Urbano Tavares Rodrigues – um homem bom

Faleceu ontem Urbano Tavares Rodrigues, grande escritor e resistente antifascista. Era um homem delicado a quem muitos recorriam para lhes apresentar o livro que julgavam destinado ao sucesso. O escritor e jornalista era incapaz de recusar o pedido e procurava encontrar algum mérito na prosa que o obrigavam a ler.

Conseguia, quando o autor ajudava pouco, dizer umas palavras de estímulo perante os que tinham ido para ouvir o Urbano sem se importarem com quem tinha escrito o livro.

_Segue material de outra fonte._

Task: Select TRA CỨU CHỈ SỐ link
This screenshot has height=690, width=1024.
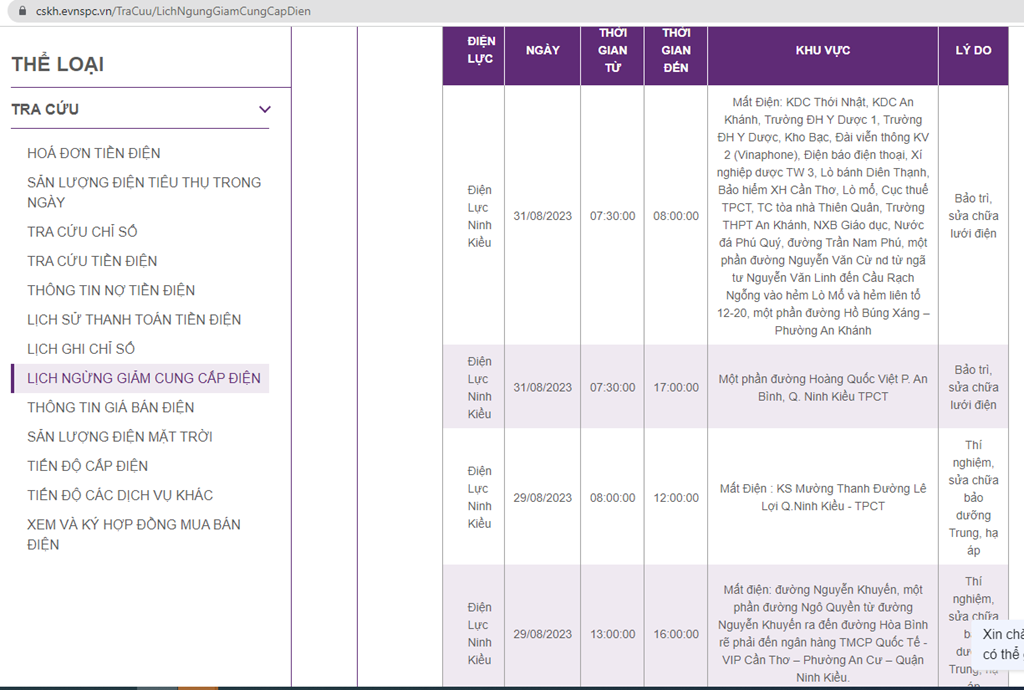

Conheci-o no início de 1970 no tumulto das manifestações contra a ditadura, através da palavra que nunca recusava, fosse na Cooperativa dos Pedreiros em Vila Franca de Xira ou na cooperativa Devir. Era fácil chegar ao Urbano, estabelecer com ele amizade, usar a sua disponibilidade para conversar.

Para além da imensa generosidade, de que muitos abusavam, era da sua natureza ser um homem bom. Recordo a paciência com que leu as redações e viu os desenhos dos meus alunos da escola primária, mérito da professora agregada que me entregou uma turma de eleição quando regressei da guerra colonial. Ficou maravilhado e pediu-me para lhos deixar publicar no Diário de Lisboa.

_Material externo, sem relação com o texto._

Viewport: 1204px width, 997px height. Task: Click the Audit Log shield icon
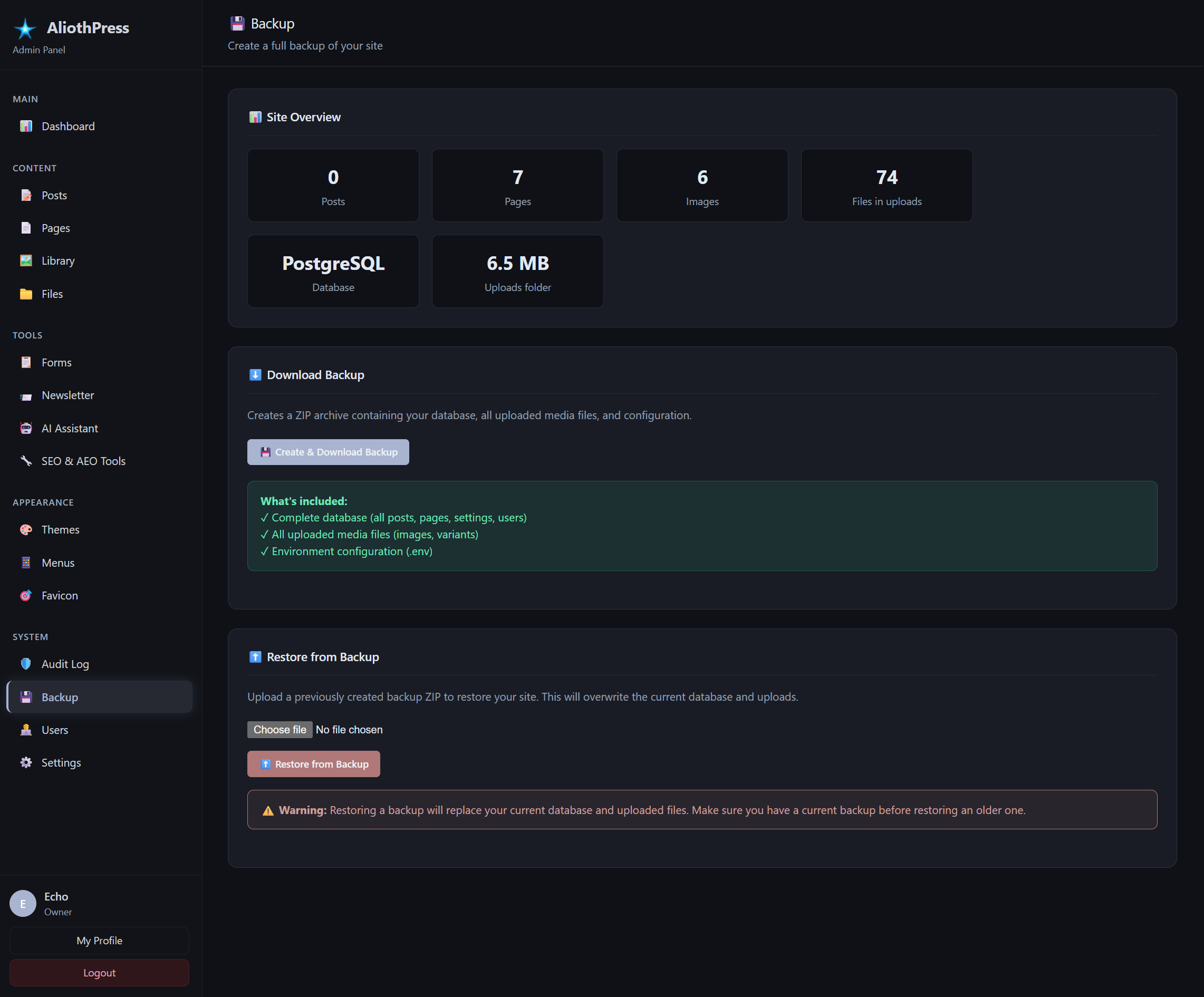[x=26, y=664]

Objetei-lhe que eram crianças de 9 e 10 anos e que um dia podiam repudiar o que nessa idade escreveram e desenharam.

O Urbano disse: “tens razão, que pena!”. E ambos ficámos desconsolados. Os desenhos e os textos dessas crianças perderam-se numa qualquer limpeza aos arquivos da escola n.º 44, ao cimo da Rua da Beneficência. Que pena!

Tive o privilégio de ter sido seu amigo. Encontrei-me com ele várias vezes, deslocava-me onde ele ia fazer conferências. Ia aprender com o intelectual e gozar a companhia do amigo. Em 1973 aceitei ir trabalhar para Coimbra e ainda me encontrava com ele em alguns fins de semana na pastelaria Granfina, em frente ao Café Nova York, onde eu tinha a tertúlia habitual.

Depois veio o 25 de Abril e cada um de nós rumou aos sítios onde julgou fazer falta e não mais o vi. Acompanhei-o através da televisão, dos jornais e de alguns livros. E hoje, sinto a sua falta. Partiu um homem bom.